Looking down the list of 23 people appointed to the Victims and Survivors Forum, many people - perhaps all - are purely innocent victims.
For instance, I spotted one man who was attacked in mistake for someone else. Others, though, can be debated.
Eibhlin Glenholmes was singled out for examination earlier this month. She was attacked by loyalists at the age of 16.
Most people would agree that she was a victim at that point. However, she came from a republican family, so there may have been some process of targeting involved.
Later, she was wanted for serious IRA offences and went on the run. She is a former republican prisoner.
As part of the peace process, Tony Blair agreed to allow her to return to Belfast without fear of prosecution - an assurance given on the basis that there was not enough evidence to charge her.

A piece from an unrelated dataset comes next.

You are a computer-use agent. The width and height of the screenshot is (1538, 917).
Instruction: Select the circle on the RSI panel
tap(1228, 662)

Many people who died, who were injured, or were bereaved have, like Glenholmes, contestable claims to the coveted mantle of victimhood.

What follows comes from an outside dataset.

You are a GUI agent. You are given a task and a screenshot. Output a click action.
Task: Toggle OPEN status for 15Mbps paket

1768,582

Can victim status be lost if you become involved in the conflict, as many people who were injured or bereaved did? Not all victims were able to forgive; some sought revenge.
Not all perpetrators were caught - in fact, the vast majority of Troubles' offences are unsolved and unpunished and we must assume that some unpunished perpetrators will have been victims themselves.
What happens if someone was unarmed and helpless when killed, or injured, but were believed to have been involved in earlier attacks? Are they still considered victims?
Lennie Murphy, the leader of the Shankill Butcher gang, was credibly suspected of a string of gruesome torture-killings. Yet he was threatening no one when he was shot 22 times by terrorists as he drew up outside his girlfriend's home.
The Lutheran pastor and theologian Dietrich Bonhoeffer - executed for his part in a plot to assassinate Hitler - wrestled to put such issues in a clear ethical context without success: "Martyr's blood is not always innocent blood," Bonhoeffer wrote.
Bonhoeffer, a double-agent within German intelligence at the time of his arrest, wrote of the need to be prepared to "bear guilt for charity's sake" and not deny or avoid it.
He produced no simple set of rules, or neat array of ethical boxes, to fit the behaviour of flawed and compromised human beings into.
Neither, one suspects, will the members of the Victims and Survivors Forum. Some questions can never be answered in an agreed way. Some questions remain difficult, painful and divisive - whatever we say about them.
It is more useful for these 23 people to help us move on from a conflict which has cost them all dear.
They constitute an impressive cross-section of society and anything they say will have to be taken seriously by politicians and government.